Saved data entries

■ ■ ■ ■ ■ ■ ■

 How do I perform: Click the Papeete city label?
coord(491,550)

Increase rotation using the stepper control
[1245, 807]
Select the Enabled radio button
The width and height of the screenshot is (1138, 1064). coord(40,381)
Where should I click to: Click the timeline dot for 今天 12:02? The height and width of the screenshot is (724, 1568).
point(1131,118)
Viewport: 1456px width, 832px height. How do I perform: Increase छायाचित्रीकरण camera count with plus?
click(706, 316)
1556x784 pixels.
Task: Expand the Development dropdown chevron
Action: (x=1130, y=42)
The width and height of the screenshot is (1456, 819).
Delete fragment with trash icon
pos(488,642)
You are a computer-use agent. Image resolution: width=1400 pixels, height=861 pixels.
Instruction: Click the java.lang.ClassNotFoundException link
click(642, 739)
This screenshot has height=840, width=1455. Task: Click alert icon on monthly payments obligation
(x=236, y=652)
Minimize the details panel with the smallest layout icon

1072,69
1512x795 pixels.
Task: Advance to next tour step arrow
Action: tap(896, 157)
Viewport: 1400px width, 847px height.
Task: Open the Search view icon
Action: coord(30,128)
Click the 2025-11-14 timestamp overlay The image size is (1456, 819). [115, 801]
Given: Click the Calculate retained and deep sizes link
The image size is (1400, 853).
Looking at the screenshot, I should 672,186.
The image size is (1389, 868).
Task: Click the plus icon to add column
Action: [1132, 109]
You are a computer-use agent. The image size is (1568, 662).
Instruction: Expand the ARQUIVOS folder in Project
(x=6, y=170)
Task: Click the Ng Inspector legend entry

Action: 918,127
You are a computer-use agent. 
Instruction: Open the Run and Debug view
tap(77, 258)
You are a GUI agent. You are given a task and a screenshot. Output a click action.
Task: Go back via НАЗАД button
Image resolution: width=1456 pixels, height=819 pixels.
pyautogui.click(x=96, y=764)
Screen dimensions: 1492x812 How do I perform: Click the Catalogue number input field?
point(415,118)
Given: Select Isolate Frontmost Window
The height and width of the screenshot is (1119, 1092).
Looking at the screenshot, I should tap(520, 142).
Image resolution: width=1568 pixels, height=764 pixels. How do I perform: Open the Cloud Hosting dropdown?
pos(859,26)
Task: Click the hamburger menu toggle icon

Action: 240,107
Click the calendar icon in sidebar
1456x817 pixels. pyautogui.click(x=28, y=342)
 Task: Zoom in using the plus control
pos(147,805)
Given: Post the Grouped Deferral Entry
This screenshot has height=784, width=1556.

■ ■ ■ ■ ■ ■ ■

Goal of the exercise | The lines beginning with the one that holds "Image resolution: width=1568" and ending with the last line of the data above are to be reproduced exactly, and nothing else.

Answer space |
Image resolution: width=1568 pixels, height=764 pixels. How do I perform: Open the Cloud Hosting dropdown?
pos(859,26)
Task: Click the hamburger menu toggle icon

Action: 240,107
Click the calendar icon in sidebar
1456x817 pixels. pyautogui.click(x=28, y=342)
 Task: Zoom in using the plus control
pos(147,805)
Given: Post the Grouped Deferral Entry
This screenshot has height=784, width=1556.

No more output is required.